Tuesday, 5 January 2010

Literary Blogging - Do you need to be abnormal?

In an effort to expand the horizons of its bloggers, blogspot has taken the sensible decision to highlight sites on a daily basis. The examples they choose fall into a small number of categories including, as a high percentage, literary blogs - sites where the emphasis is on writing rather than content specifics. There's a saying of sorts, more of a feel in fact, that a writer - a good writer - needn't have content; style is enough.

It's for this reason that writers' diaries do so well. Sure you'll get the odd snippet as the writer interacts with other famous bods to create literary gossip (in fact it's these snippets amplified to a whole book that create what are now known as celebrity biographies), but usually a good writer will get away with a diary for diary's sake and still produce a worthwhile prose collection.

But for what ever reason, literary blogs are different. They still act as a diary and they'll certainly include the odd snippet - even if that snippet is based on local knowledge or close friends - but for the large majority of example, a piece of writing requires an excuse, a positive suggestion of content for the entry to be worthwhile. And when that content is not present in the real world, the only fall back is the character, predeliction, experience, taste or otherwise of the blogger.

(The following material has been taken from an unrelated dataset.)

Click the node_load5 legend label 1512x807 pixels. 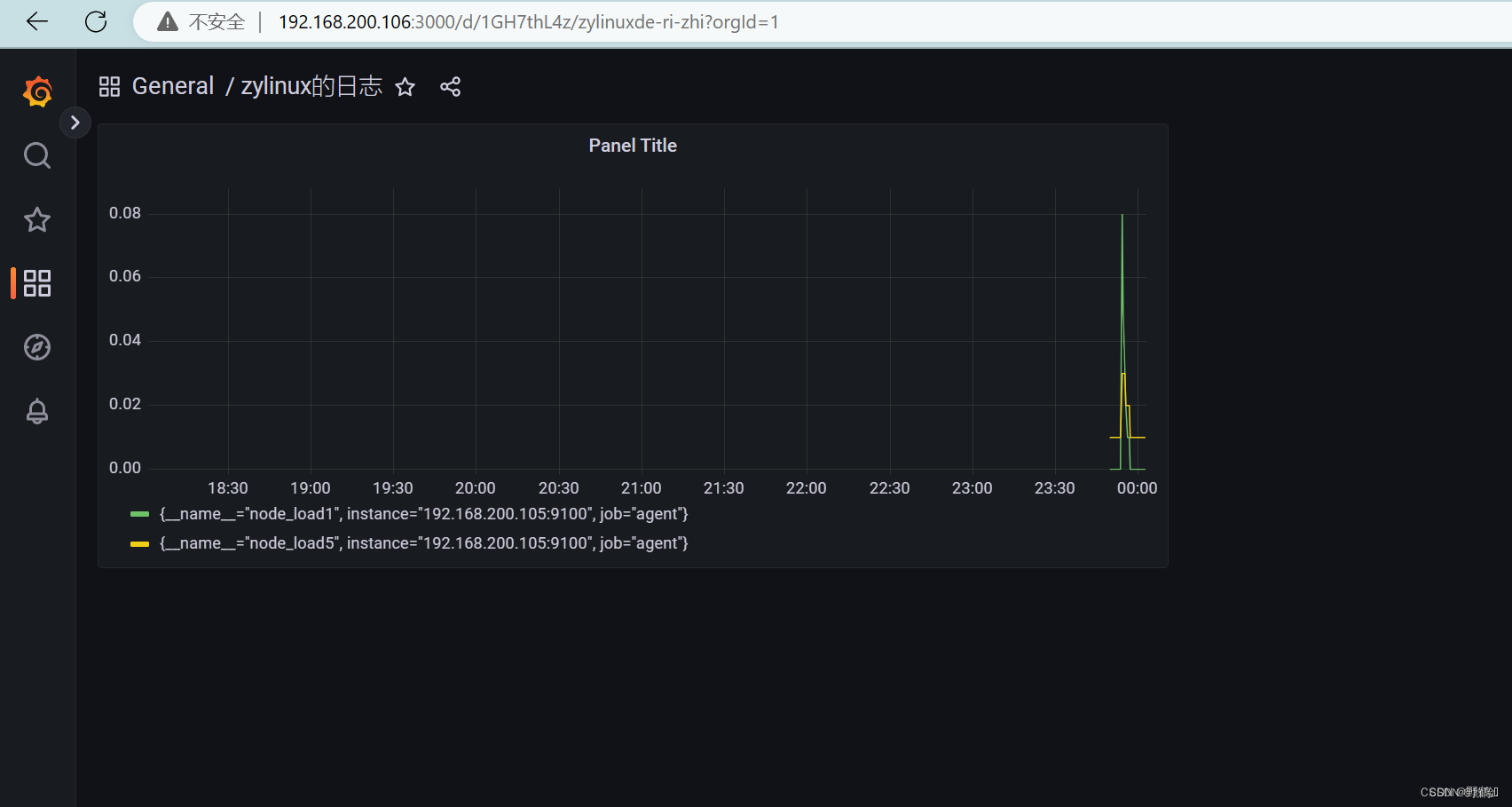click(423, 542)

Here's some examples from drawn from Blogspot's more recent selection.

"Sometimes I feel invisible. Or two-dimensional. Like a crudely drawn character on a flickpad, with a life consisting of involuntary movements, without a voice of my own to cry out with. I find myself flailing like a sailor in these moments, my soul gasping for air as it tries to escape the confines of this flesh and blood prison, leaving me feeling something less than solid."
Mysterg - Meditations in an Emergency

"I have been spreading myself thin lately. I don't mean this is a sexual way."
Hannah Miet - My Soul is a Butterfly

"There are a lot of words people overuse or get wrong. They sit on lips like tumours and hover on pages like the person at the house party that nobody invited. “Literally” is one, “unique” is another. A third is “life-changing”. Life is full of changes, that’s a cliché, but very little can truly change your life. There are such a small number of events so significant that they deserve, that they have earned, that adjective."
Mr London Street - Mr London Street

So if content is limited to personality, is it then necessary to be in some way abnormal in order to be a literary blogger. Has Mr London Street had such a complex set of relationships that his blog justifies the inclusion of so many personal entries? Does Hannah Miet have such an unusual sex life - or is it merely the desire for one that keeps her motivated?

The Leat has content of course, and it's almost always activity based. Since it's been snowing over Dartmoor today and the South West of Britian is, ordinarily, snow-starved, activities will soon get under way.